Repeat exactly what runs from the line containing "451x389 pixels. At" through the last line of the material below. Do not copy the pictures.

::::

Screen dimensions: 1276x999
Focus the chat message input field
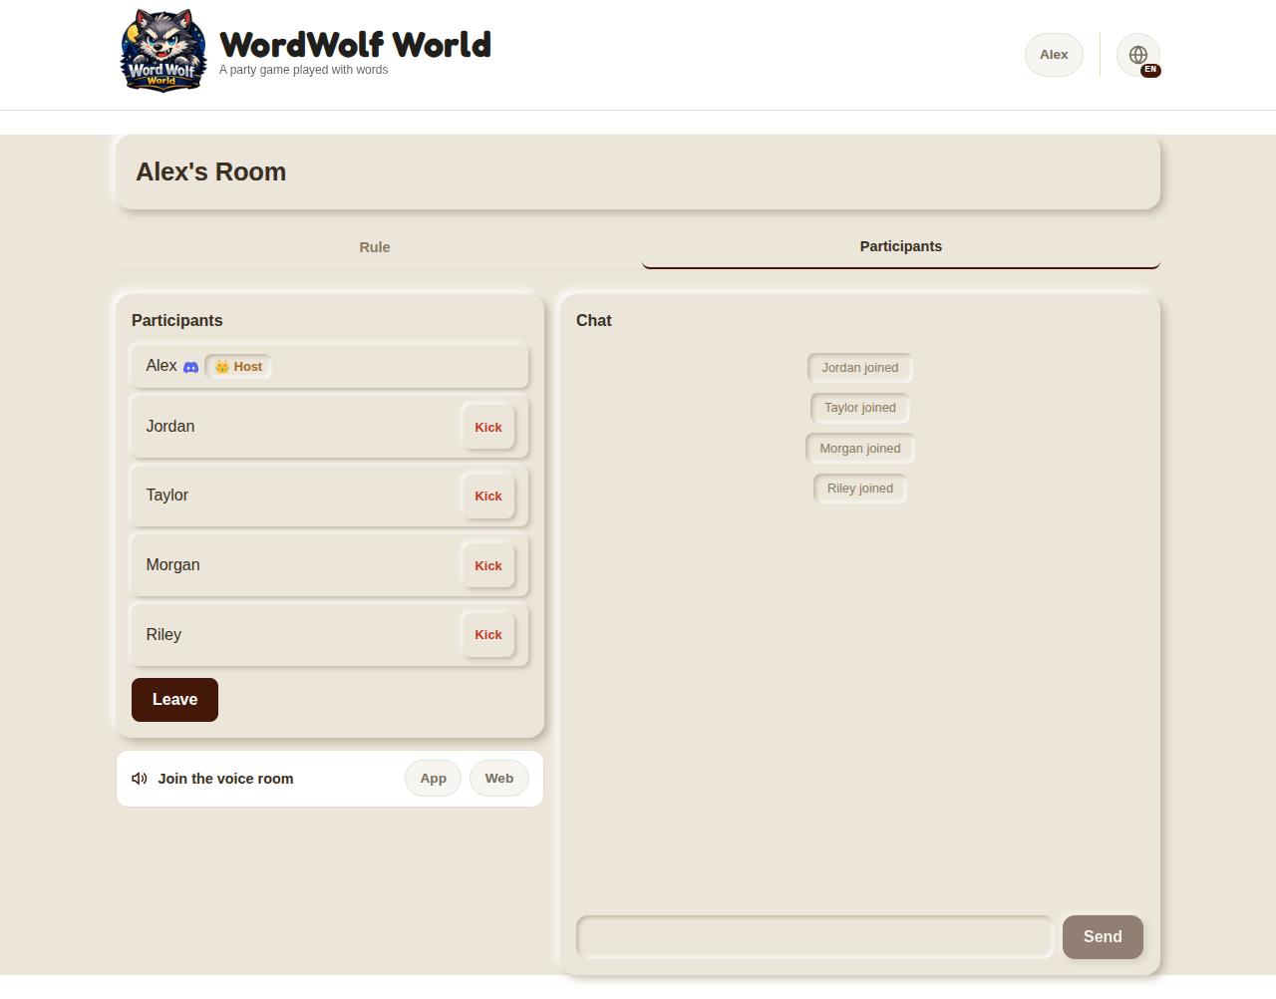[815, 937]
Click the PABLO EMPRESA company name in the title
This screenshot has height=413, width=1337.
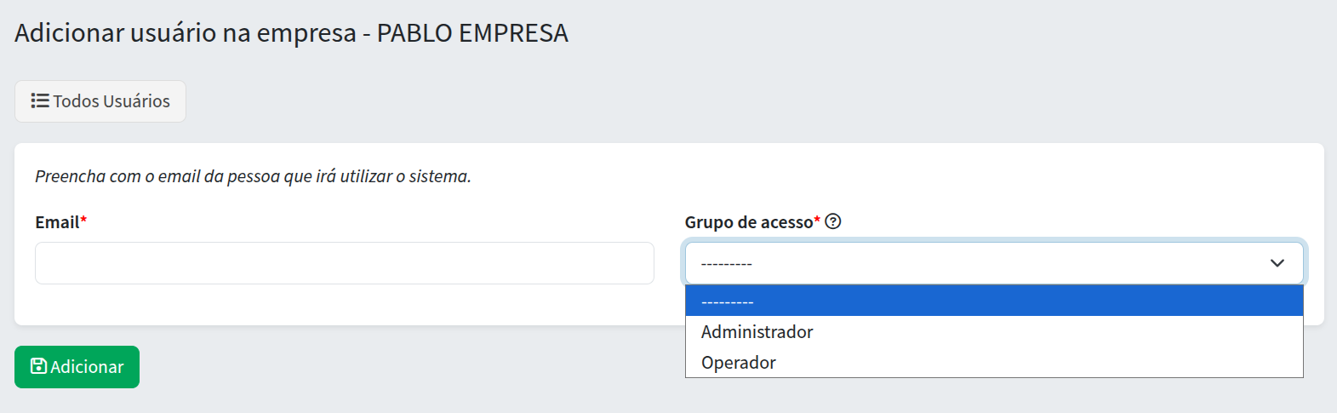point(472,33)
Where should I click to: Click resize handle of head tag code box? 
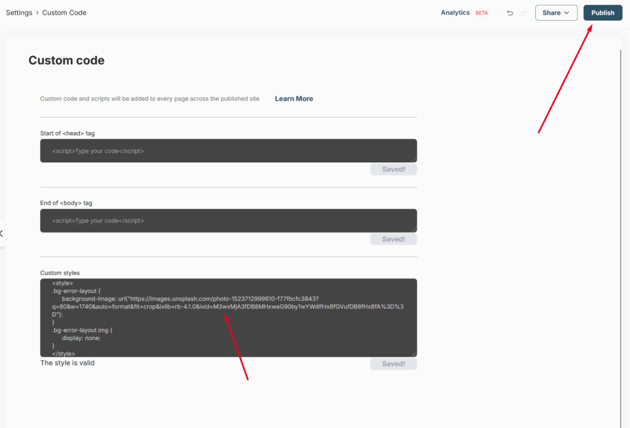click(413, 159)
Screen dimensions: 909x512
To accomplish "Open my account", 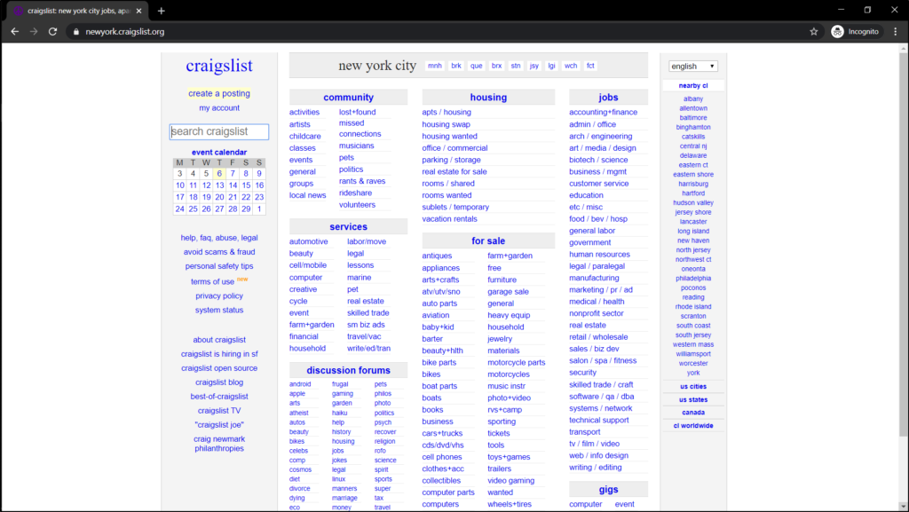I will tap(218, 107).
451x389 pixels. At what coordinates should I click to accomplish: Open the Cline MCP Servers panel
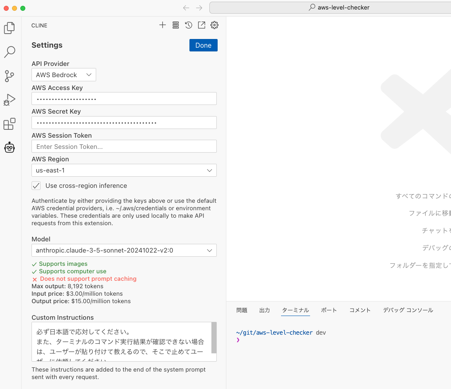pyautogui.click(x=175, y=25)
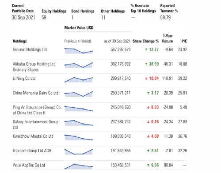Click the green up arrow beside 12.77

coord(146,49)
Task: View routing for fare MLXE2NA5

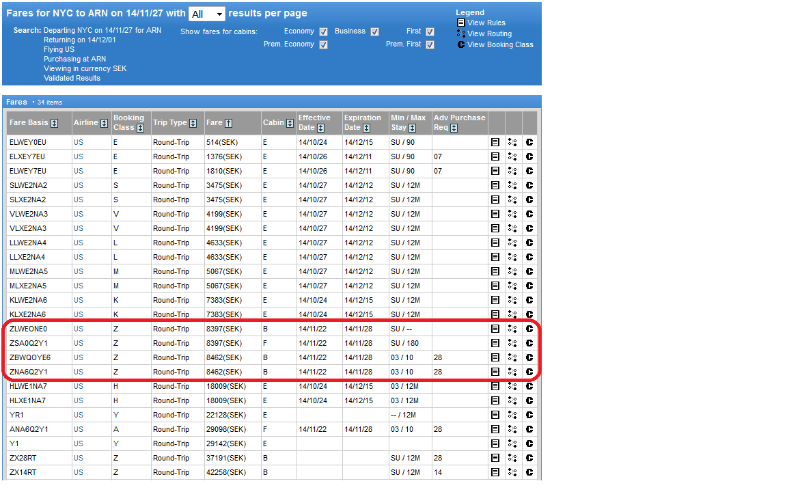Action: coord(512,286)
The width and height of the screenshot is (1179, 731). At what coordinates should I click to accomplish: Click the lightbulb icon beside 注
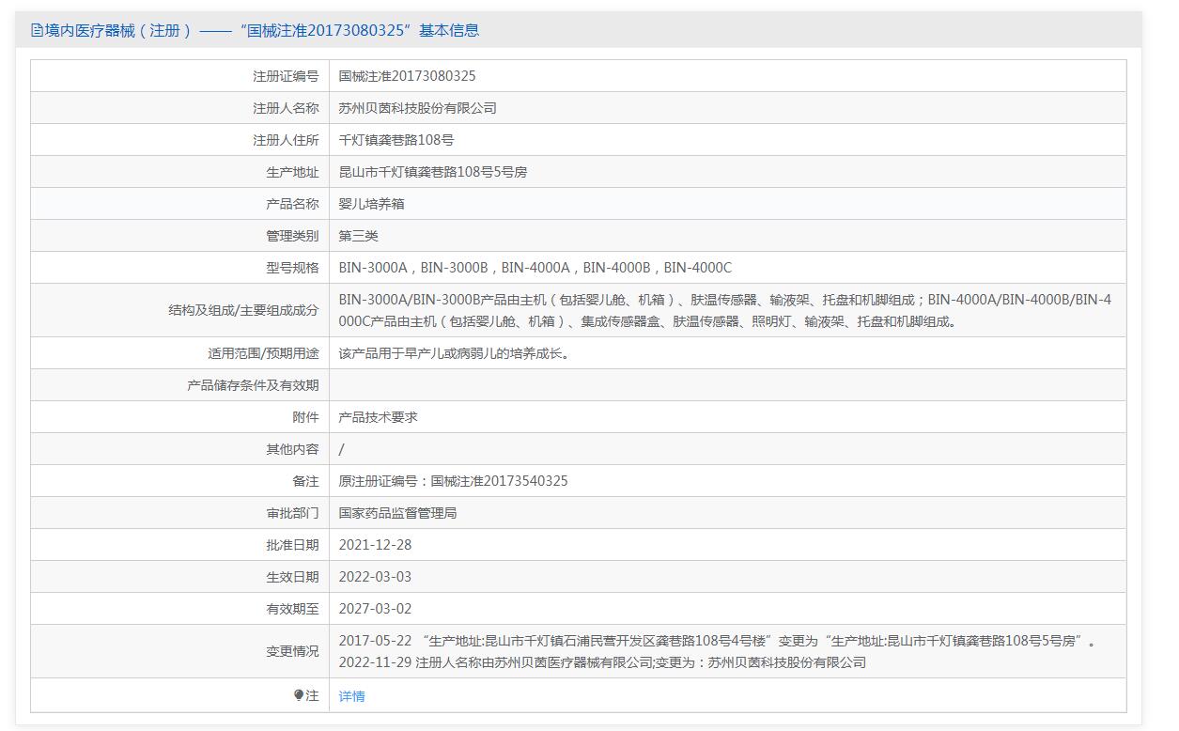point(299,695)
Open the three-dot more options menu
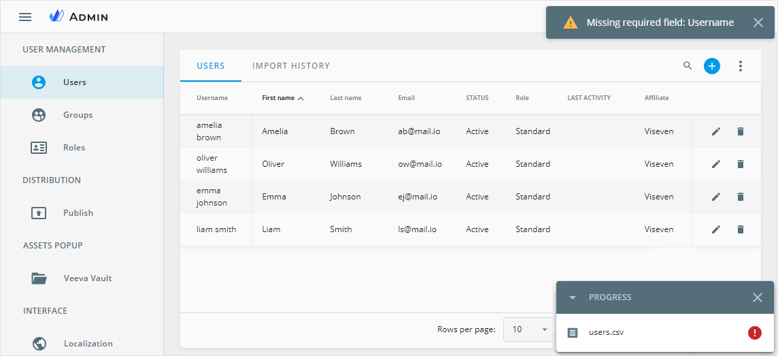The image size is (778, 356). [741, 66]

::::

- [ANSWER SPACE]:
451x389 pixels. At what coordinates should I click to accomplish: Open the Cline MCP Servers panel
pyautogui.click(x=175, y=25)
Click the green up arrow beside 12.77

coord(146,49)
Task: View routing for fare MLXE2NA5

Action: coord(512,286)
The width and height of the screenshot is (1179, 731). At what coordinates should I click to accomplish: Click the lightbulb icon beside 注
point(299,695)
Open the three-dot more options menu
The image size is (778, 356). [741, 66]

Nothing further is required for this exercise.